Kiedy jeden z senatorów Imperium
kandydujący do roli konsula dowiaduje się o istnieniu Mrocznych Wybrzeży,
załoga Quincense zostaje wzięta do niewoli. Chcąc przeprowadzić podbój
nieznanych terenów, wysyła Marka na czele legionu na wyprawę na Zachód, a
Teriana ma wskazać żołnierzom drogę morską, która ich do nich doprowadzi.
Niespodziewanie zawarty sojusz pomiędzy Markiem a Terianą stanie się powodem
wielu konfliktów i postawi bohaterów przed wieloma trudnymi wyborami.

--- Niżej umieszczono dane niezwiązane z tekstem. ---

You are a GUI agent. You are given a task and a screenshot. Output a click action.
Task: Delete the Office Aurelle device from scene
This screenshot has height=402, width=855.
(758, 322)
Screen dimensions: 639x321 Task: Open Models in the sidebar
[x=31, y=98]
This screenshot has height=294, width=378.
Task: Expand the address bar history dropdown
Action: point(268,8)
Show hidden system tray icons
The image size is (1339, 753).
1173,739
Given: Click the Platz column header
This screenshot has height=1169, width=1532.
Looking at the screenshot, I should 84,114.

Z twórczością Danielle L. Jensen
spotkałam się już czterokrotnie – najpierw przeczytałam całą Trylogię Klątwy (Porwaną pieśniarkę, Ukrytą łowczynię i Waleczną
czarownicę), a następnie oczarowana nią sięgnęłam po prequel historii
Cecile i Tristana, czyli Niedoskonałych.
Nie byłoby przesadą stwierdzenie, że Trylogia Klątwy była jedną z ważniejszych
dla mnie serii fantastyki młodzieżowej, ponieważ początkowo trudno było mi się
do niej przekonać, a finalnie się w niej zakochałam. Można więc uznać, że
powieści Danielle L. Jensen (a przynajmniej wszystkie, które wydano w Polsce)

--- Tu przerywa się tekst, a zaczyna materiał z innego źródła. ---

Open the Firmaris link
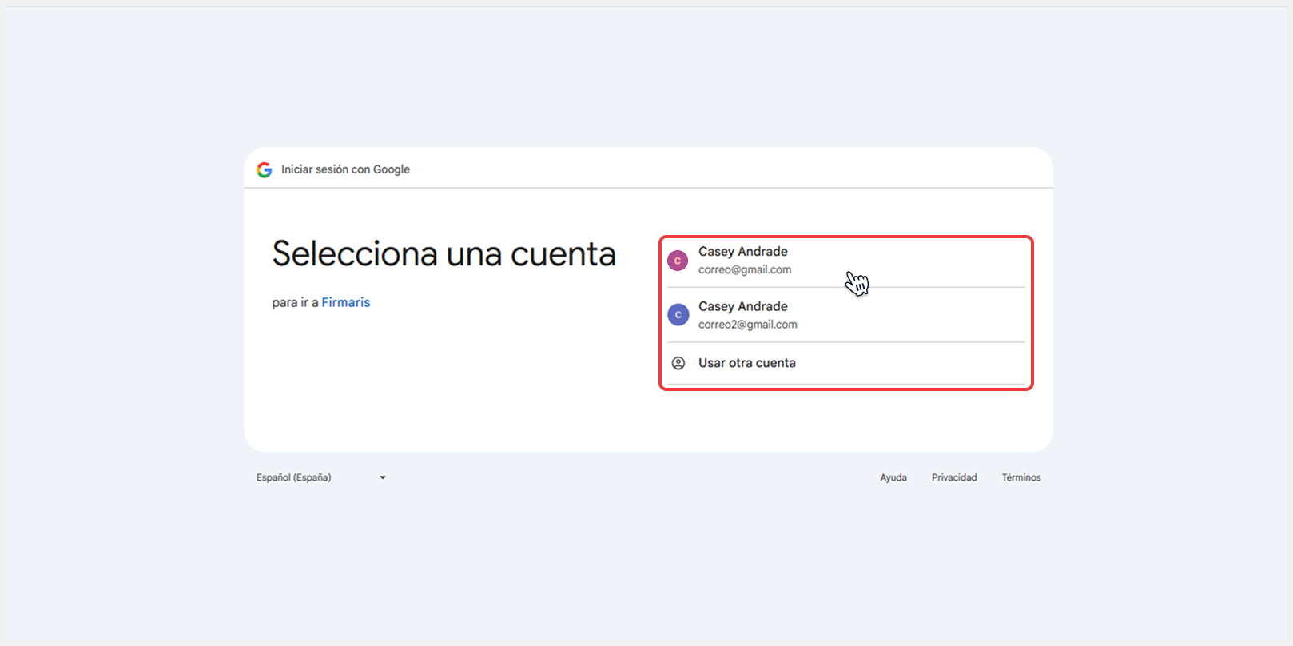 (x=345, y=302)
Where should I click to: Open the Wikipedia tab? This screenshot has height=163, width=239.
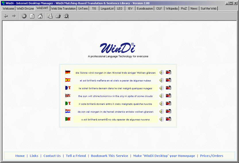(171, 9)
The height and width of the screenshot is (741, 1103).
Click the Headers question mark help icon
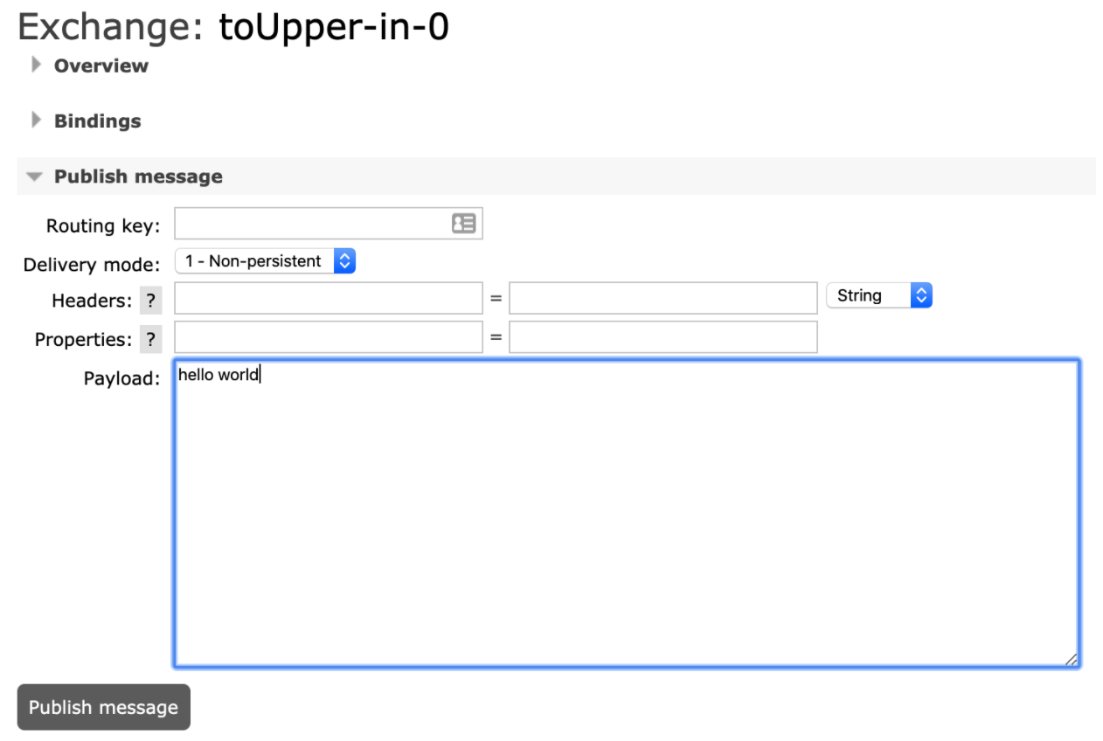[x=151, y=301]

znam na wylot i dodatkowo bardzo lubię, a z tego względu musiałam mieć
określone oczekiwania odnośnie Mrocznych
wybrzeży – pierwszego tomu nowej serii tej autorki. Chciałam, aby uwiodły
mnie one co najmniej tak samo skutecznie jak Porwana pieśniarka, utrzymały w napięciu jak Ukryta łowczyni i rozbiły mi serce na kawałki jak Waleczna czarownica. Czy książka ta
miała szansę poradzić sobie z tak wysoko postawioną poprzeczką?

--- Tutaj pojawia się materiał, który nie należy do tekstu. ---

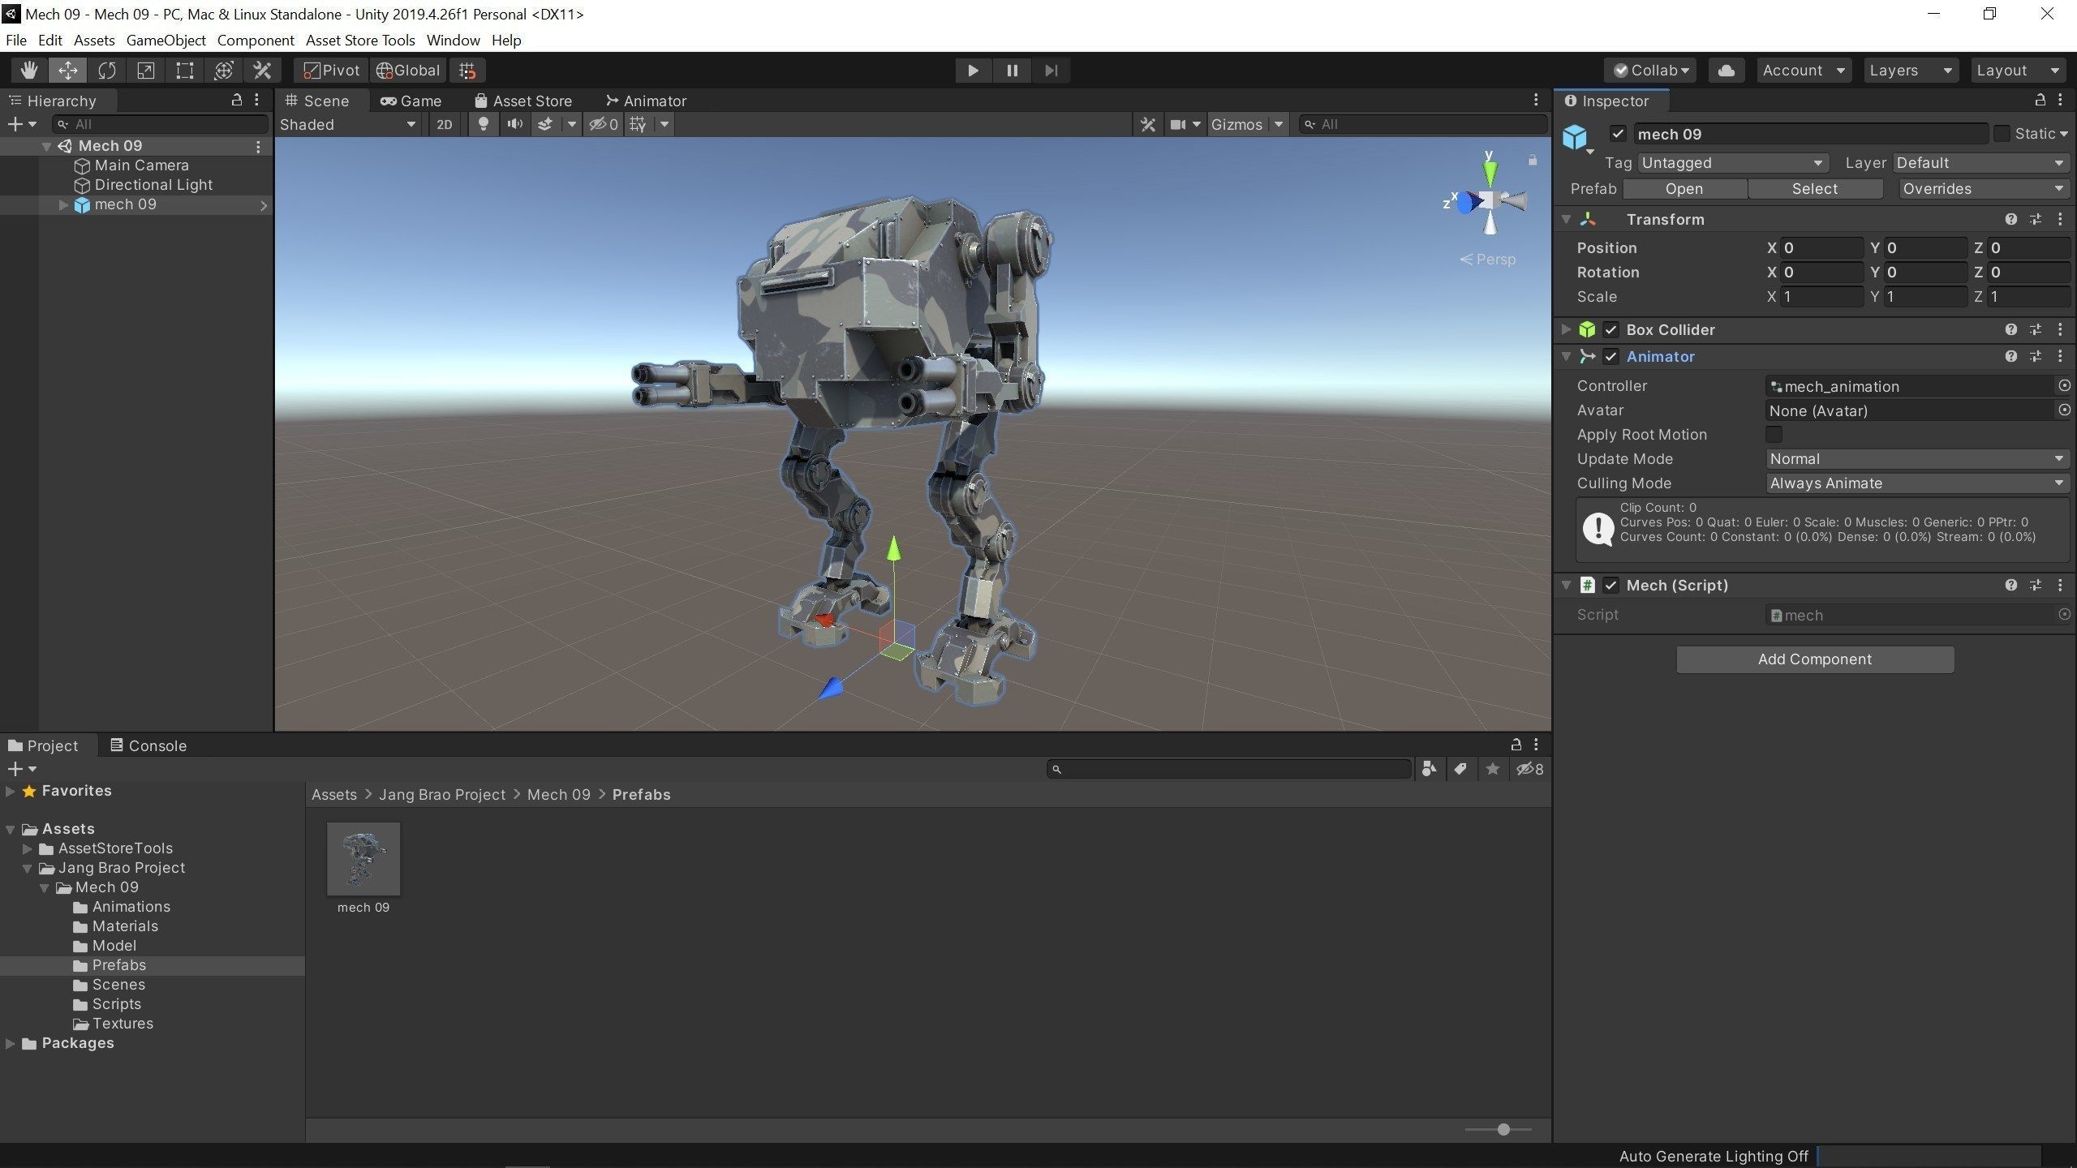
Task: Toggle scene lighting with the sun icon
Action: point(483,124)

Miała. Potencjał był bowiem ogromny.
Tym, co oczarowało mnie już na samym początku, były realia, w jakich osadzono
akcję Mrocznych wybrzeży. Możecie nie
wiedzieć, że jestem wielką fanką historii, a tak wyjątkowy okres w dziejach
świata jak starożytność szczególnie mnie fascynuje. Odkrywszy więc, że Danielle
L. Jensen stworzyła przestrzeń fikcyjnego Imperium Celendoru na wzór
Starożytnego Rzymu, z miejsca przyznałam Mrocznym
wybrzeżom dużego plusa i byłam niesamowicie podekscytowana lekturą. Nie
trzeba czytać końcowych Podziękowań autorki, w których znajduje się taka
informacja, aby zauważyć liczne podobieństwa Celendoru do Imperium Rzymskiego –
podział społeczeństwa na patrycjuszy i plebejuszy, ugrupowania polityczne
(optymaci), urzędy państwowe (konsul), istnienie legionów czy chociażby
przestrzeń w mieście nazwana Forum. Autorzy książek młodzieżowych nieczęsto
cofają się w czasie do minionych epok, a tym bardziej nie do tak odległej
starożytności. Fakt, że Danielle L. Jensen zdecydowała się to zrobić, dodaje
powieści dużo oryginalności i wyjątkowego klimatu, który przemycany jest na
każdym kroku. Ja jako miłośniczka starożytnego świata mogłam jedynie naprzemian
cieszyć się i wzdychać z zachwytu.
Początkowo akcja książki toczy się
dwoma torami: z jednej strony mamy Terianę, marynarz statku morskiego ludu
Maarinów, a z drugiej Marka, sławnego dowódcę legionu. W jaki sposób drogi tej
dwójki bohaterów się połączą? Teriana pod wpływem groźby uśmiercenia całej jej
załogi zgadza się zabrać na pokład Quincense oddział Marka i przeprowadzić
legionistów niebezpieczną drogą morską do Mrocznych Wybrzeży. Tam na zlecenie
Senatu ma się odbyć podbój nowo odkrytych terytoriów. Sama akcja w pierwszej
połowie książki skupiała się mocno na konfliktach pomiędzy Senatem a Markiem
oraz Maarinami a mieszkańcami Celendoru, spomiędzy których wyzierały prywatne
historie Marka i Teriany. Ta część powieści podobała mi się bardzo – stopniowe
poznawanie bohaterów na tle społeczno-historycznym pozytywnie nastawiło mnie do
drugiej połowy książki… w której jednak to, co tak mnie zainteresowało w Mrocznych wybrzeżach, zeszło na drugi
plan.
Nietrudno jest się domyślić, że w
(prawie) każdej książce młodzieżowej w takiej czy innej formie występuje wątek
romansowy, a ta zasada dotyczy również fantastyki młodzieżowej. Zresztą i w
Trylogii Klątwy miłość odgrywała znaczącą rolę i napędzała działania bohaterów.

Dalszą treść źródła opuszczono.